Es ist und bleibt legitim, wenn ein Land sich gegen einen völkerrechtswidrigen Angriff verteidigt und seine Freiheit sowie das Leben seiner Bürger:innen schützen will.Allzumal die Brutalität des russischen Regimes sich tagtäglich zeigt. Wir sind doch immer wieder über die Gewissenlosigkeit und abgründige Gewalt erschüttert! Nicht zuletzt zeigt sich dies auch am Umgang Russlands mit den Oppositionellen im eigenen Land, so wie jüngst mit Alexej Nawalny.
Zugleich haben diese zwei Jahre einmal mehr gezeigt, was jeder Krieg mit sich bringt: so unendlich viel Leid, hunderttausendfachen Tod, unzählige Verletzte, Geflüchtete, verlorene Träume und verwaiste Kinder. Wenn Krieg erst da ist, verändert sich auch die Sprache: Freund – Feind, gut – böse heißt es dann. Wer um Himmels Willen ist denn bloß ansprechbar für Vermittlung, Verständigung, ja, Frieden?

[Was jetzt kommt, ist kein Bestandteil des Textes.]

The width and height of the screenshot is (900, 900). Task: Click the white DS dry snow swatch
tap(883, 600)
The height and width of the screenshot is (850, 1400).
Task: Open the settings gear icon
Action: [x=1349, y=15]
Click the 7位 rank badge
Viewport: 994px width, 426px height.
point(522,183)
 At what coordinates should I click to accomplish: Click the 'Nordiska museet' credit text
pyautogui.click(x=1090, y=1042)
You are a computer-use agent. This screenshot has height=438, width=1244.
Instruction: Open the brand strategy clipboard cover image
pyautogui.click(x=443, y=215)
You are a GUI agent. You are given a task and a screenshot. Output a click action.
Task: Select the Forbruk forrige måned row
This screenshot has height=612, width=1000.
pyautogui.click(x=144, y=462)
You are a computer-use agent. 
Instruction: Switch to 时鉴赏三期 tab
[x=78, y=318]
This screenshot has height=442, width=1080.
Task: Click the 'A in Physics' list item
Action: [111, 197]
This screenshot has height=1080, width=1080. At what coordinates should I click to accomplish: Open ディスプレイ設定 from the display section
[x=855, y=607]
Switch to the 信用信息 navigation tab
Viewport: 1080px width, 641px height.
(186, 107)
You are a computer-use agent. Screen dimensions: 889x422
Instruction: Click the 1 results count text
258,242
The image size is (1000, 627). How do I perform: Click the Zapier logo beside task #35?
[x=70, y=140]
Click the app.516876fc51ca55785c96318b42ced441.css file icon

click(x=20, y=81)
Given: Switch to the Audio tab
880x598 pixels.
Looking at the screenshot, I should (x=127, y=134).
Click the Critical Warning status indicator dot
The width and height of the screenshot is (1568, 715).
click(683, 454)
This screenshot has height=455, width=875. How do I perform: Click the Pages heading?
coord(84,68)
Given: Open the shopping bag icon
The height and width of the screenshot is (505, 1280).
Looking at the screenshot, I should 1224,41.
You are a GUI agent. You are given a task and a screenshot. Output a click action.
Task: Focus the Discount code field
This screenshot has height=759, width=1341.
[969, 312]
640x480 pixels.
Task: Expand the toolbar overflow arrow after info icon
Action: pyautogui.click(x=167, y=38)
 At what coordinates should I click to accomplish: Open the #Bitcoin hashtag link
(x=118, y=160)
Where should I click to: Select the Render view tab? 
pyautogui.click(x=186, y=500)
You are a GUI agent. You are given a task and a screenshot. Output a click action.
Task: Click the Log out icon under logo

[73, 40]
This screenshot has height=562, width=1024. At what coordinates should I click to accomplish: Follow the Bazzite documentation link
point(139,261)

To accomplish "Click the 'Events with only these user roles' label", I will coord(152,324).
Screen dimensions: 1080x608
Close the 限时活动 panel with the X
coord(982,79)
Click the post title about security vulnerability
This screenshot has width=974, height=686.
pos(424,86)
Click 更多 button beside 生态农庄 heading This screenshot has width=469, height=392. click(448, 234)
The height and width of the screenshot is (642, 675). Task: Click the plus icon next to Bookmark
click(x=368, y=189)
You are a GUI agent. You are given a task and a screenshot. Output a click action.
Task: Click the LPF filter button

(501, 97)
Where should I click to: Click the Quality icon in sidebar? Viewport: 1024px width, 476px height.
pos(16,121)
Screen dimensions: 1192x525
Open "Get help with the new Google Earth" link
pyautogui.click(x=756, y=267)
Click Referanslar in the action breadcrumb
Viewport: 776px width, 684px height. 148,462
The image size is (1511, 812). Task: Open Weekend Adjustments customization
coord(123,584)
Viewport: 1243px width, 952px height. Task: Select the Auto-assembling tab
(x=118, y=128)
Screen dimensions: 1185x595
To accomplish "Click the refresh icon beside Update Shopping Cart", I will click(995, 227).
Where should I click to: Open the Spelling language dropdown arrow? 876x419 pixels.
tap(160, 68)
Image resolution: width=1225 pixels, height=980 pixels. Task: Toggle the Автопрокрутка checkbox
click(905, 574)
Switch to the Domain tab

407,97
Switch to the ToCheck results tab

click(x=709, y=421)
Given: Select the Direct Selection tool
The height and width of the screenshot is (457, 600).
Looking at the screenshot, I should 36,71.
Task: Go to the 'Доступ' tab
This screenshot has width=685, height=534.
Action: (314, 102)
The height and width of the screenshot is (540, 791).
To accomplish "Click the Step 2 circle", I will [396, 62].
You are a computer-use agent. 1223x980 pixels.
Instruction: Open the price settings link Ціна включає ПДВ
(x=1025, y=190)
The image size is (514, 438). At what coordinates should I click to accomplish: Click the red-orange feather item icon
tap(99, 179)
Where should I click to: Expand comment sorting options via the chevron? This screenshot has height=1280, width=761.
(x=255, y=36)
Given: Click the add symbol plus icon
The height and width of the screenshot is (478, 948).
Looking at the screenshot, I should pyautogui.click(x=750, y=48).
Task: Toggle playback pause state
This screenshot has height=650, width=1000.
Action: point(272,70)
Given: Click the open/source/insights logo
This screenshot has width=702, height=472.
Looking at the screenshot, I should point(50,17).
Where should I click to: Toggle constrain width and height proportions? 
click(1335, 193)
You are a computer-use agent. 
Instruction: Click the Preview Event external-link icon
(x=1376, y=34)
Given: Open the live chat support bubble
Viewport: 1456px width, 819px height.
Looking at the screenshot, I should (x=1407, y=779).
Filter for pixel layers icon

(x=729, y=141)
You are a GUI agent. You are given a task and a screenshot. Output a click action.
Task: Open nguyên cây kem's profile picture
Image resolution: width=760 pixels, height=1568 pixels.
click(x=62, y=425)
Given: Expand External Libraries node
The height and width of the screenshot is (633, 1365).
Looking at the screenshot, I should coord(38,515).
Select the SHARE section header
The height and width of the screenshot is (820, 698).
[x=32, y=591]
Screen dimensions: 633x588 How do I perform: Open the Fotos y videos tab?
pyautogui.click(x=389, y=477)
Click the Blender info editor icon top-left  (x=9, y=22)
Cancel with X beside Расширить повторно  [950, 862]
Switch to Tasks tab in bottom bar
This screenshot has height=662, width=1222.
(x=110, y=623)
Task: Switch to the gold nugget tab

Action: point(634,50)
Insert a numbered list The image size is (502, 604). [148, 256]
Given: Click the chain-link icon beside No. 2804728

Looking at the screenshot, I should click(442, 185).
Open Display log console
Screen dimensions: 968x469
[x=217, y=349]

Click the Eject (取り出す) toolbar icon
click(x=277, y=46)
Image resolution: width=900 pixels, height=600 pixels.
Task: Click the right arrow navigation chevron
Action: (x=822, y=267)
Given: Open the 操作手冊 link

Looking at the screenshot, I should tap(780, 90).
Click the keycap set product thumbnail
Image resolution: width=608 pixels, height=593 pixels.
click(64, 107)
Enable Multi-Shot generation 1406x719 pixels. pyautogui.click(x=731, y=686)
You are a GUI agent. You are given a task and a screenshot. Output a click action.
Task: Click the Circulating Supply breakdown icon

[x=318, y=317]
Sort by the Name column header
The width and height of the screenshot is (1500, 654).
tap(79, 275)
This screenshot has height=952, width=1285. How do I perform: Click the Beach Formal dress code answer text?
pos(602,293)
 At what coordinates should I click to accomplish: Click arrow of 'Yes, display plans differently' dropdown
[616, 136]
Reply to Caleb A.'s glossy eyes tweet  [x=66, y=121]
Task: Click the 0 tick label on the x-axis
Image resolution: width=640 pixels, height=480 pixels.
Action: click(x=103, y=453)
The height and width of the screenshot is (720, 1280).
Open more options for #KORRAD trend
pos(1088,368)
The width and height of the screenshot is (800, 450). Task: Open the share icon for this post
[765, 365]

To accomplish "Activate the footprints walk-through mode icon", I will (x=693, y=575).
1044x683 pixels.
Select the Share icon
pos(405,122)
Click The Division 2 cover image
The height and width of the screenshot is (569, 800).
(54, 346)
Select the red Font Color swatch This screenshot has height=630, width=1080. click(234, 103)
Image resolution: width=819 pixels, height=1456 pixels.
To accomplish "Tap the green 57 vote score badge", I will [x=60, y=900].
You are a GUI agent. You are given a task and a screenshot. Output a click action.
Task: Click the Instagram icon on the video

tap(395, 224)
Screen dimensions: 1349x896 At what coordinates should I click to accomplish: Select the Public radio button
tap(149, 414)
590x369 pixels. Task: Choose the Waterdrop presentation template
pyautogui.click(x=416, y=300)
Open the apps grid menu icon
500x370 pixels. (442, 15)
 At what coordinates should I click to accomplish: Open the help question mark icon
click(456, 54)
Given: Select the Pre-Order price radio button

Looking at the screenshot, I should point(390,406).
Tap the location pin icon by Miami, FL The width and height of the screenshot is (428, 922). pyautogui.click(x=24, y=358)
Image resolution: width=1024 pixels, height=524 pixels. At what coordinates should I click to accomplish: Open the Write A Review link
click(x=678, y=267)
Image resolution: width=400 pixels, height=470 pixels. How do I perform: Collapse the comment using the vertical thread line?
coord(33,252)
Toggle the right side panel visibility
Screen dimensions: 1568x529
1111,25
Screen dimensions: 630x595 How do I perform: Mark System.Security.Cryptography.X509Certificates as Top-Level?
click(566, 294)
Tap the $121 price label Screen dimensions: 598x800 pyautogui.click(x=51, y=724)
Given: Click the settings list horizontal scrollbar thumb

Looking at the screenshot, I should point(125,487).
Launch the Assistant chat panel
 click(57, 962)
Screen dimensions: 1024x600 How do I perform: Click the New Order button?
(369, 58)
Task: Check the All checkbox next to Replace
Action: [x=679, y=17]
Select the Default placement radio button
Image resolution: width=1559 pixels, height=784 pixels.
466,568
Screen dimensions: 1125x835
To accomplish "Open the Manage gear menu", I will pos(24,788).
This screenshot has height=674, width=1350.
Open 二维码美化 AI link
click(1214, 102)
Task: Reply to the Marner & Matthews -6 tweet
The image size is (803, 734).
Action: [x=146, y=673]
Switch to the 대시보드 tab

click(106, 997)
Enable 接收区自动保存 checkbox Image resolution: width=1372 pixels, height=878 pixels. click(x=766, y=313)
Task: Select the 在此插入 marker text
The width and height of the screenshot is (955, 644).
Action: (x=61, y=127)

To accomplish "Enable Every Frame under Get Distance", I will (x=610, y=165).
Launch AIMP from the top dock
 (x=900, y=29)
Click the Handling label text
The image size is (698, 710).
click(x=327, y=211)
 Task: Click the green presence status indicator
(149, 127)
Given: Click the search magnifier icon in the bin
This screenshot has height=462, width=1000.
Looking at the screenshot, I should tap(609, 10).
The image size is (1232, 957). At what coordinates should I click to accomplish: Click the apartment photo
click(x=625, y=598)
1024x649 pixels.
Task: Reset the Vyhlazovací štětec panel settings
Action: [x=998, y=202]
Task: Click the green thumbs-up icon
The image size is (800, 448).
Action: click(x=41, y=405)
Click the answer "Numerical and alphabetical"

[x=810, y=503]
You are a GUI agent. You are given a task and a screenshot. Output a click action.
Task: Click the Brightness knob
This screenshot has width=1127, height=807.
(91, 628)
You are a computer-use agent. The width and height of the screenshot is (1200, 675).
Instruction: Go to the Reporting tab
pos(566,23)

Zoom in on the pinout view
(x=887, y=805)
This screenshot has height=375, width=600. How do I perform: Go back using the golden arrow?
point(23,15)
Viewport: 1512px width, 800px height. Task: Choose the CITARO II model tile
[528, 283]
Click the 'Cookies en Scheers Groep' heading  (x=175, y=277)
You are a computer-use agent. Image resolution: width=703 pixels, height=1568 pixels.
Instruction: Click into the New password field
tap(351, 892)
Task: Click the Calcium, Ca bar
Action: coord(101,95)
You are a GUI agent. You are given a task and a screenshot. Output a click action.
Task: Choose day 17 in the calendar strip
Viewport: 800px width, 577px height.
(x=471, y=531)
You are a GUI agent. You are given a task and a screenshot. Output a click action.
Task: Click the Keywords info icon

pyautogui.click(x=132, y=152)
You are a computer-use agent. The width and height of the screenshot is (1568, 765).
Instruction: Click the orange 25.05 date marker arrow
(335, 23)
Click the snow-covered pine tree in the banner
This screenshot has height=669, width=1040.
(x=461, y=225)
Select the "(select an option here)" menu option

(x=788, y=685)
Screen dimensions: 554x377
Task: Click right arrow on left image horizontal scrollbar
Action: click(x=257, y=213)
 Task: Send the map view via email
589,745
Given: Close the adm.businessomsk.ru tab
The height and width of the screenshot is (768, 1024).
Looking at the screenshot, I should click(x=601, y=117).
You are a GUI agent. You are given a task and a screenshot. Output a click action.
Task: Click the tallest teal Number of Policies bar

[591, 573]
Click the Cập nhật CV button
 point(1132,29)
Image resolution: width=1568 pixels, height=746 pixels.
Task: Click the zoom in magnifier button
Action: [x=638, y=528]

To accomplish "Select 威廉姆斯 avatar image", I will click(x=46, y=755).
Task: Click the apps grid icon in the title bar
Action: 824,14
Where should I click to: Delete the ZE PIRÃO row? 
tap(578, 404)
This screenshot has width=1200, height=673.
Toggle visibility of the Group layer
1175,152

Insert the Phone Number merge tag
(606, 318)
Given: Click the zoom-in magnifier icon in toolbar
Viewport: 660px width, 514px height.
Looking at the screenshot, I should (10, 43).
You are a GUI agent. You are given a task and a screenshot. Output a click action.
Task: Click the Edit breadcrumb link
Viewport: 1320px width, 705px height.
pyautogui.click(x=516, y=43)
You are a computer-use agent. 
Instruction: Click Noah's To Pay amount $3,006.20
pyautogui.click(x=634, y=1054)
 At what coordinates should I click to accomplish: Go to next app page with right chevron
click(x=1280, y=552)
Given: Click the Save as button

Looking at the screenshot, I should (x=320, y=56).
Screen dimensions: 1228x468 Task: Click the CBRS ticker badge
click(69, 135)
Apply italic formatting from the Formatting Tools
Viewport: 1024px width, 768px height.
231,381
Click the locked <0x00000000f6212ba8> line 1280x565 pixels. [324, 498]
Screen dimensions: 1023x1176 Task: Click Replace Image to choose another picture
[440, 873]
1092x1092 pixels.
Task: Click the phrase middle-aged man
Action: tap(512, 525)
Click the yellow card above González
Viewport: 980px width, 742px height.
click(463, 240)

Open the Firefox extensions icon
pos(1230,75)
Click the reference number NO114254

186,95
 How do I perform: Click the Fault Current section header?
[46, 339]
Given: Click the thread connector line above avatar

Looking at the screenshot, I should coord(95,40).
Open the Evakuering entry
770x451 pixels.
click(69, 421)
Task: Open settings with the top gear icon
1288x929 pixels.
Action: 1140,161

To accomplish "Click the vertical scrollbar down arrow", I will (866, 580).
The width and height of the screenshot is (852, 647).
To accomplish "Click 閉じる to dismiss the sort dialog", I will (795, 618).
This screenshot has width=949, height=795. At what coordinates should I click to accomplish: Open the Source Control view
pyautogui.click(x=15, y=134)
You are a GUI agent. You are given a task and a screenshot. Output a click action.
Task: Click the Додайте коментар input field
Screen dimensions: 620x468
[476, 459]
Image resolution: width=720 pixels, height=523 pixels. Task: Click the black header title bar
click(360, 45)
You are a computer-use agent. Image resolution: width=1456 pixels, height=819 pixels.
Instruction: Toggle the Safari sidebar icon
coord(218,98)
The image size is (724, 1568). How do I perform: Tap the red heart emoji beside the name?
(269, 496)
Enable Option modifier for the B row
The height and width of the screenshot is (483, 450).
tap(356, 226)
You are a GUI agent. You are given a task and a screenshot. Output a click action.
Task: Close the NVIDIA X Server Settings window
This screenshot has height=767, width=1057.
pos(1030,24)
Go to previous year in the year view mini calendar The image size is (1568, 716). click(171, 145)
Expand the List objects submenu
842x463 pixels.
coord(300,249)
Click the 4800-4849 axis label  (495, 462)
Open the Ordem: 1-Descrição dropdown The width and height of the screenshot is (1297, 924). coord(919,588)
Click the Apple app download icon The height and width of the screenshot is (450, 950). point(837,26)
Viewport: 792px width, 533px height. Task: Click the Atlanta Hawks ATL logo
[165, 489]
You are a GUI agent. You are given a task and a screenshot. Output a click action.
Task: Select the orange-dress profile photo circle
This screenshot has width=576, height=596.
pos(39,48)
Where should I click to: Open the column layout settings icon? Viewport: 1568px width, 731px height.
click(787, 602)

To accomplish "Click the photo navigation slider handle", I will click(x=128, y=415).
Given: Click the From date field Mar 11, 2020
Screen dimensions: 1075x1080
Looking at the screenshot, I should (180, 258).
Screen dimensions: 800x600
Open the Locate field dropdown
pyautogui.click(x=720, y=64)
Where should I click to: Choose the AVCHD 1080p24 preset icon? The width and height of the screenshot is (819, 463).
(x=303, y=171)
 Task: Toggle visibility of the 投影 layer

„Alles, was ihr tut, lasst in der Liebe geschehen“. Ich möchte mich mahnen lassen von diesen Worten des Paulus. Ihnen geht ein Satz voraus: „Wachet, steht im Glauben, seid mutig und seid stark!“ Nach 731 Tagen Krieg in der Ukraine möchte ich, dass wir uns das zu Herzen nehmen. Dass wir eben nicht stumpf werden, sondern wach bleiben.
[Denn was macht das Herz der ukrainischen Menschen hier zusätzlich schwer? Dass es Stimmen in unserem Land gibt, die sagen: „Die wollen wir hier nicht haben.“, „Die nehmen uns nur unser Geld weg.“ Das ist nicht nur sachlich falsch, denn viele Ukrainerinnen, es sind ja zu 80 Prozent Frauen und Kinder, unterstützen unser Land inzwischen als Fach- und Arbeitskräfte. Nein, es widerspricht allem, was wir als Christenmenschen glauben.]
Wir glauben einen Gott, der uns inmitten all des Leides sieht, der die Ohnmacht kennt und uns tröstet und segnet. Er trägt uns im Gebet, uns, die wir manchmal verzweifeln im Angesicht von so viel Hass. Er liebt hemmungslos und traut uns zu, es zu machen wie er: Mensch zu werden. Wach. Mutig. Lasst uns festhalten am Glauben, dass die Hoffnung bleibt. Lasst uns mutig dem Hass mit unserer Liebe widerstehen. In Jesu Namen, Amen.